Any dreams for a comeback to compete in the 1996 Olympic Games were dashed after a slow recovery due to a torn anterior cruciate ligament (ACL) in her right knee suffered during a floor exercise exhibition in Worcester, MA.

In 1998, Zmeskal returned to competition with a decent showing at the U.S. National Championships in Indianapolis, finishing 11th all around. By 1999, she was even considered a possibility for the 2000 Olympics team after representing the U.S. internationally in her final competition in Shanghai, China in the fall of 1998. However, a ruptured right achilles tendon in July 1999, followed by a torn calf muscle in the same leg while taking off for a double tuck, ended her career in January 2000.

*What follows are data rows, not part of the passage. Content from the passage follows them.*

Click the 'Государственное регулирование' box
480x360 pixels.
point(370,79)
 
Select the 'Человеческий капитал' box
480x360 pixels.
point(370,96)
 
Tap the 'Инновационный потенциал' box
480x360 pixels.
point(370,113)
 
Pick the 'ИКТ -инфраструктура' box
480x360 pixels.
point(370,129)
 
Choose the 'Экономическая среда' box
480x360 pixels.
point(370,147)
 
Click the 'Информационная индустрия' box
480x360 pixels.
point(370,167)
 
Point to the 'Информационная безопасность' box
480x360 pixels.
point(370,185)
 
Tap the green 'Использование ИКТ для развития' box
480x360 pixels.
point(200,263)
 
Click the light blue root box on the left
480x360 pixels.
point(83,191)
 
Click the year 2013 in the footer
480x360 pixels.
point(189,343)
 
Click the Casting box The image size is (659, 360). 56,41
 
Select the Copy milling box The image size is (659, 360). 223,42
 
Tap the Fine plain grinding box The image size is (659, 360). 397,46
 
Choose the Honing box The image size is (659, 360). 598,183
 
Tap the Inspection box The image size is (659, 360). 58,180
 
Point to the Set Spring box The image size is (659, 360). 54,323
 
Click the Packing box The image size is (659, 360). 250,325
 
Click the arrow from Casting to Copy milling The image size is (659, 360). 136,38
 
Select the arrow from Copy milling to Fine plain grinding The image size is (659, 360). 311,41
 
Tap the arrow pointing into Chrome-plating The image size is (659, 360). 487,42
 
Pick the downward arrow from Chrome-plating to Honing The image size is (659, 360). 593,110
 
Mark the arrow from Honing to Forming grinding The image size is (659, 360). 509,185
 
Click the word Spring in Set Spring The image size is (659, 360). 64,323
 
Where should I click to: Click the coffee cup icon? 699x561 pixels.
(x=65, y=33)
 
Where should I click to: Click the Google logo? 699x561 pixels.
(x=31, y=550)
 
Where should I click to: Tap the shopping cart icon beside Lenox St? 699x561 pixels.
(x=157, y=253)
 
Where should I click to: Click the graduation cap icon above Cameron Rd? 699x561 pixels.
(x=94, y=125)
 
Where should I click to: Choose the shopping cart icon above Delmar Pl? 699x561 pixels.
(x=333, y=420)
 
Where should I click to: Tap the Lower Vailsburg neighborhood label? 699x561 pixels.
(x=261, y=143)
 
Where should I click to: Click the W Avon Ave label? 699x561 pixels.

Zmeskal was inducted into the International Gymnastics Hall of Fame in May 2012.

== Personal life ==
Zmeskal married Chris Burdette on October 23, 1999. The marriage produced three children. Per Chris Burdette's Linkedin page, in June 2019, the couple split with Kim taking full ownership of Texas Dreams in March 2022.

==Abuse allegations==
As the head coach of Texas Dream, Zmeskal has been criticized for her strict coaching style and verbal abuse towards her gymnasts. Former gymnast Kennedy Baker wrote about her experiences in an open letter,

Another gymnast who came forward was Ashton Kim, who also wrote a statement describing the hard training regime she was put under Zmeskal's tutelage and being forced to train with injuries. Kim stated that she got an apology from Zmeskal.

==Gymnastic trademarks==

Zmeskal was recognized for her middle tumbling pass on floor which consisted of a round-off, three consecutive whip-backs, back-handspring, into a double-back in the tucked position (sometimes with four whips into double-back). Another trademark was the way she would flare her arms out during full-twisting elements, most notably on her full-twisting Yurchenko vault.

Another signature move was the reverse planche with one bent leg, which was her opening move on the balance beam, now seen in the Texas Dreams Gymnastics logo as well as gymnastics clip art.